§ TASK TO CARRY OUT
Repeat the lines below exactly as written, please, from the line with "The image size is (1456, 819)." to the line with "Given: Close the ArgusBlack browser tab", both lines included, and no others.

—————

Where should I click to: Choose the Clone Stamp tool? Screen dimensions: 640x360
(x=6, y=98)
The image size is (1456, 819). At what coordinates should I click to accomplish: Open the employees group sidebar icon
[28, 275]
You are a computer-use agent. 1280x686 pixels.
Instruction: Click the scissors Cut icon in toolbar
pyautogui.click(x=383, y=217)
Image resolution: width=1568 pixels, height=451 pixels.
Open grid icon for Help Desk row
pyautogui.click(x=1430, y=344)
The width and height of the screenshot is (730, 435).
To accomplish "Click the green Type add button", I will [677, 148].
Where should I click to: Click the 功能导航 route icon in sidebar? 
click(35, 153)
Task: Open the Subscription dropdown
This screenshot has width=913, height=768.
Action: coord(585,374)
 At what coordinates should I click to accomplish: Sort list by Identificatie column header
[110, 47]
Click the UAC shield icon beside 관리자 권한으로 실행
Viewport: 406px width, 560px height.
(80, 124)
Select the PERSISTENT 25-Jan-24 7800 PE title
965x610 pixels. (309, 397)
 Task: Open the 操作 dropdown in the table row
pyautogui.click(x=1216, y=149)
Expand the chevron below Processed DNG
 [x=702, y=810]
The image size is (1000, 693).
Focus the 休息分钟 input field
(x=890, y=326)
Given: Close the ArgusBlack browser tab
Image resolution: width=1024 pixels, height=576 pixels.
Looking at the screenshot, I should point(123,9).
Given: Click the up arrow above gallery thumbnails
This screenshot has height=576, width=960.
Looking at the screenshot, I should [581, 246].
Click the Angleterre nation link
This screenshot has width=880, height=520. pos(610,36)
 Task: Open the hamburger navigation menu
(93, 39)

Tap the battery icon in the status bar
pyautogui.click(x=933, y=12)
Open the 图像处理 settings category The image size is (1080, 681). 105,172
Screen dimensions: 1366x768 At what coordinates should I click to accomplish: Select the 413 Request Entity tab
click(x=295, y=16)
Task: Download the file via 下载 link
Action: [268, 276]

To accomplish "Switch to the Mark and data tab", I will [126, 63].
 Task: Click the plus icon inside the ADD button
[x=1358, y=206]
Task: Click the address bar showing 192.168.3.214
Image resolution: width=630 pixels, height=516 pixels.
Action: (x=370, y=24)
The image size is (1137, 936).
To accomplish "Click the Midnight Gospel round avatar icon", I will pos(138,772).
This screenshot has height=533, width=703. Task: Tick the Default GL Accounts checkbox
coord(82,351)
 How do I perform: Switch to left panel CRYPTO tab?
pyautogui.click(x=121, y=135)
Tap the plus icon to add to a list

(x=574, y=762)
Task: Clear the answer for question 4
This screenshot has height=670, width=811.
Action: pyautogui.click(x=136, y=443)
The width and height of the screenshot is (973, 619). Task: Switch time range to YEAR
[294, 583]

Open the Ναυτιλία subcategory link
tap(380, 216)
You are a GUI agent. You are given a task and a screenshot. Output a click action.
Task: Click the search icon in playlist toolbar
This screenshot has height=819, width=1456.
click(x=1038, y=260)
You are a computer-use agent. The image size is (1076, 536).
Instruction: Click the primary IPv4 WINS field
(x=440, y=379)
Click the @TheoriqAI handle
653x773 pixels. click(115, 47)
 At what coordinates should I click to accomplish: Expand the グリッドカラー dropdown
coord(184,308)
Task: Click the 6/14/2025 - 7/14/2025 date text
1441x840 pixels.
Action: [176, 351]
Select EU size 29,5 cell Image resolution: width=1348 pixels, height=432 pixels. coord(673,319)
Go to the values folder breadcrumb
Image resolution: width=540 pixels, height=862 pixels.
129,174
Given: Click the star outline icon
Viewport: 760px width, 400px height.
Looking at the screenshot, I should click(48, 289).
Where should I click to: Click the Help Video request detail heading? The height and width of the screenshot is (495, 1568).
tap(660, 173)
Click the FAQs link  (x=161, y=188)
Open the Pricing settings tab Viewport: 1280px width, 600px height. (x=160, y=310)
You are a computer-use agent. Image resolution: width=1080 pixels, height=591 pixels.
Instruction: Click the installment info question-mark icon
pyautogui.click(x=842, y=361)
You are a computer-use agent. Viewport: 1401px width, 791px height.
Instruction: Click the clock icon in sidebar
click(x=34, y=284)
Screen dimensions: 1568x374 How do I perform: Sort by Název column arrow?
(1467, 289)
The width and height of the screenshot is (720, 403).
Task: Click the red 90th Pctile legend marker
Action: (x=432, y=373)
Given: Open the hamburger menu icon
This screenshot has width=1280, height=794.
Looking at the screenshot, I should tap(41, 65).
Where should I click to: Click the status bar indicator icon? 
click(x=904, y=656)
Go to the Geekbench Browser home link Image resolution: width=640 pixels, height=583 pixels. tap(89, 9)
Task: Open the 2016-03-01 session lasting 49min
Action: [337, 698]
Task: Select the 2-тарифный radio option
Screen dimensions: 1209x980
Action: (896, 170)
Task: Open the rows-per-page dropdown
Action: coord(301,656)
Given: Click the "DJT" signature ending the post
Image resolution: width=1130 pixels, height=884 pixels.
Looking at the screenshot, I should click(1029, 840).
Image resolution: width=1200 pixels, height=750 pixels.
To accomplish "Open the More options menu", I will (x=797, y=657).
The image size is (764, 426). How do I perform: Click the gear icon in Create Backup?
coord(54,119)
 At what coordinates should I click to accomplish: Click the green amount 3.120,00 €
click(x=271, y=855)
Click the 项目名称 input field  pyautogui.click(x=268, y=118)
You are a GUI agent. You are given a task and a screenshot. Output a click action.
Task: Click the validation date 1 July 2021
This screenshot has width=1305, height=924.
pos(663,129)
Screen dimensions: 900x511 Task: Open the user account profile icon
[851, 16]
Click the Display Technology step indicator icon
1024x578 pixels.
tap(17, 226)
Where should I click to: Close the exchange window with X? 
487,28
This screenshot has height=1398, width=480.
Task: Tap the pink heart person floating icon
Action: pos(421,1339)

—————

§ SOLUTION FOR THIS TASK
The image size is (1456, 819). At what coordinates should I click to accomplish: Open the employees group sidebar icon
[28, 275]
You are a computer-use agent. 1280x686 pixels.
Instruction: Click the scissors Cut icon in toolbar
pyautogui.click(x=383, y=217)
Image resolution: width=1568 pixels, height=451 pixels.
Open grid icon for Help Desk row
pyautogui.click(x=1430, y=344)
The width and height of the screenshot is (730, 435).
To accomplish "Click the green Type add button", I will [677, 148].
Where should I click to: Click the 功能导航 route icon in sidebar? 
click(35, 153)
Task: Open the Subscription dropdown
This screenshot has width=913, height=768.
Action: coord(585,374)
 At what coordinates should I click to accomplish: Sort list by Identificatie column header
[110, 47]
Click the UAC shield icon beside 관리자 권한으로 실행
Viewport: 406px width, 560px height.
(80, 124)
Select the PERSISTENT 25-Jan-24 7800 PE title
965x610 pixels. (309, 397)
 Task: Open the 操作 dropdown in the table row
pyautogui.click(x=1216, y=149)
Expand the chevron below Processed DNG
 [x=702, y=810]
The image size is (1000, 693).
Focus the 休息分钟 input field
(x=890, y=326)
Given: Close the ArgusBlack browser tab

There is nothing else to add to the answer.